# EXERCISE INPUT
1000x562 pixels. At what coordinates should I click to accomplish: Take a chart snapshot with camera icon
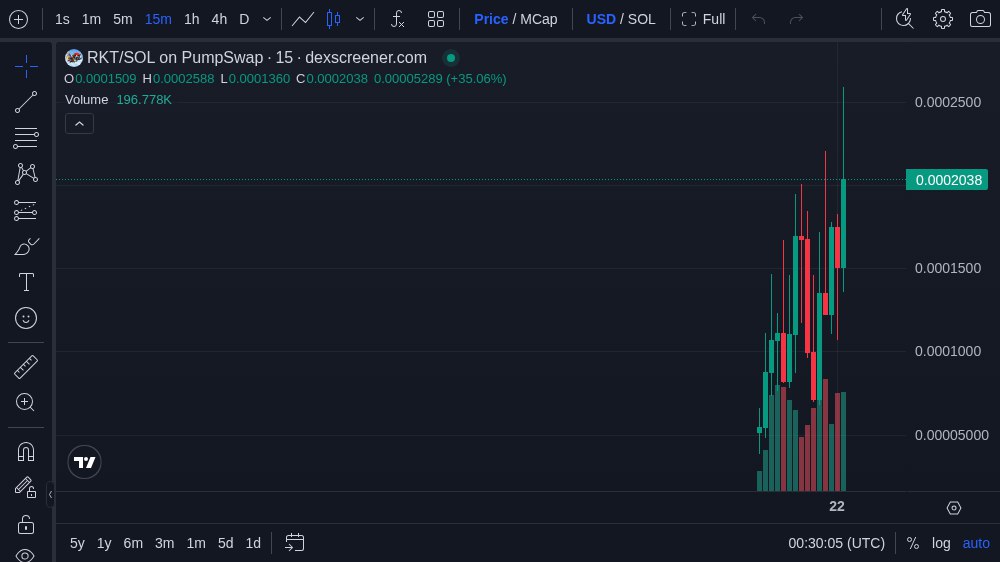click(x=980, y=19)
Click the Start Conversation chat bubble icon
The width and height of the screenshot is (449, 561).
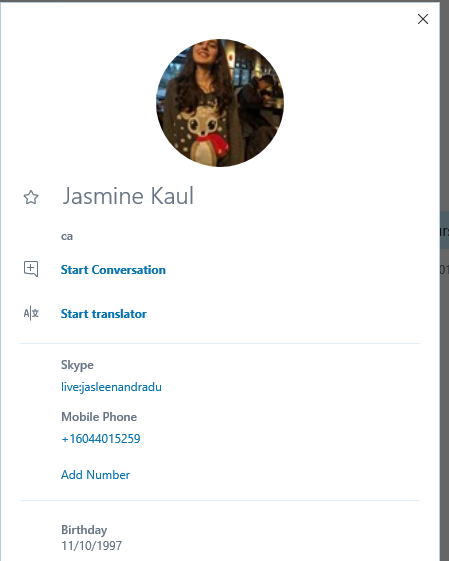click(31, 269)
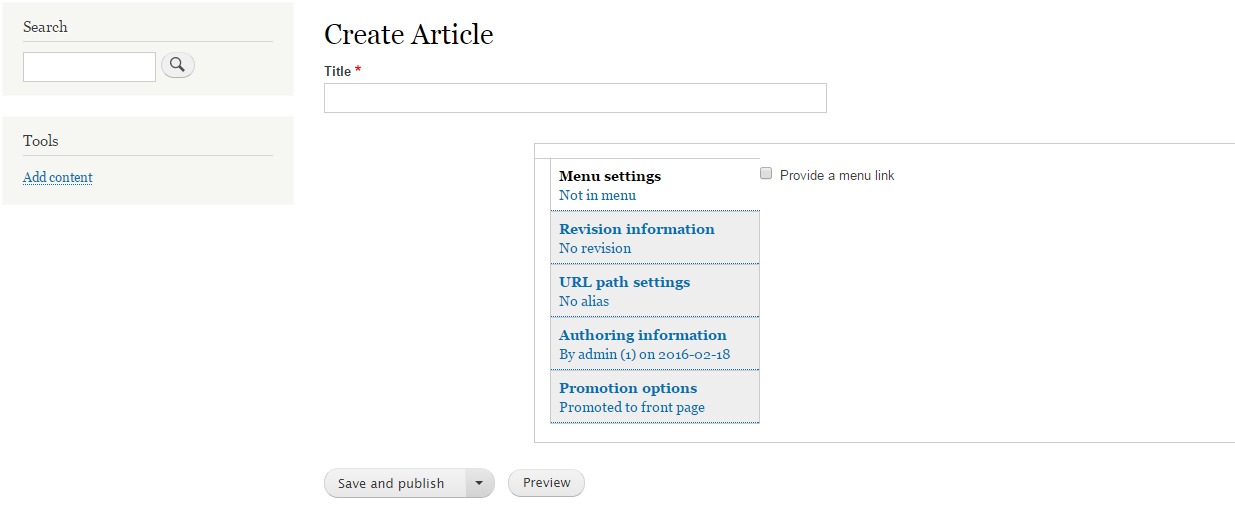Click the 'Not in menu' summary text
The width and height of the screenshot is (1235, 508).
(597, 195)
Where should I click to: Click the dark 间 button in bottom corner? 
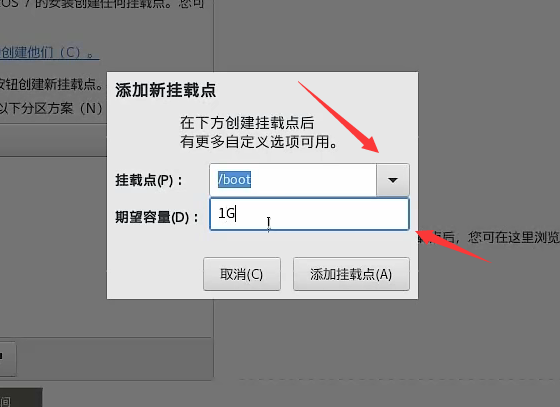pyautogui.click(x=21, y=397)
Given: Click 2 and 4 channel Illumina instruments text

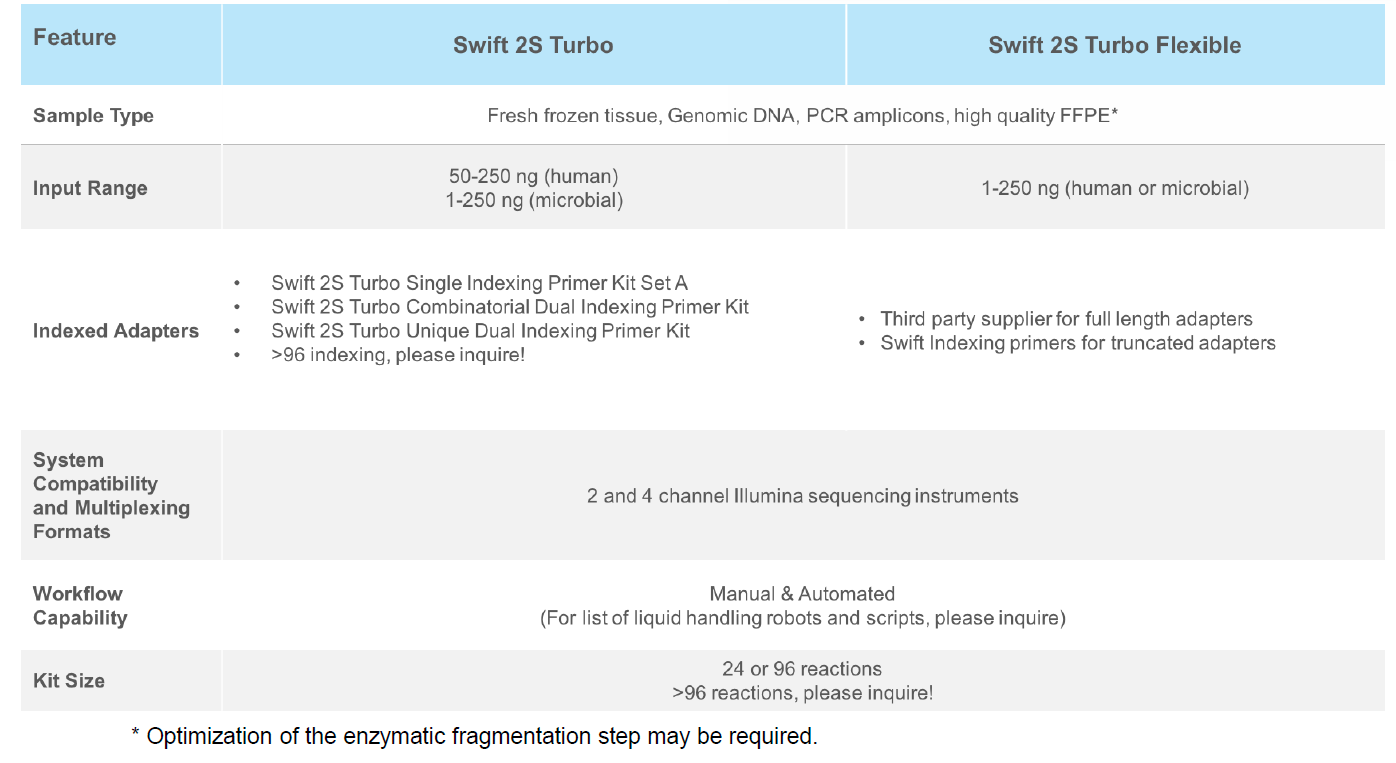Looking at the screenshot, I should [802, 496].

# HOW TO COMPLETE THIS TASK
Keeping every word as it is, write out all the data and omit the pictures.

# EXERCISE RESPONSE
1000x562 pixels. At what coordinates should I click to accomplish: Take a chart snapshot with camera icon
click(x=980, y=19)
Click the Start Conversation chat bubble icon
The width and height of the screenshot is (449, 561).
click(31, 269)
Click the 'Not in menu' summary text
The width and height of the screenshot is (1235, 508).
(597, 195)
Where should I click to: Click the dark 间 button in bottom corner? 
pyautogui.click(x=21, y=397)
Given: Click 2 and 4 channel Illumina instruments text

Looking at the screenshot, I should [802, 496].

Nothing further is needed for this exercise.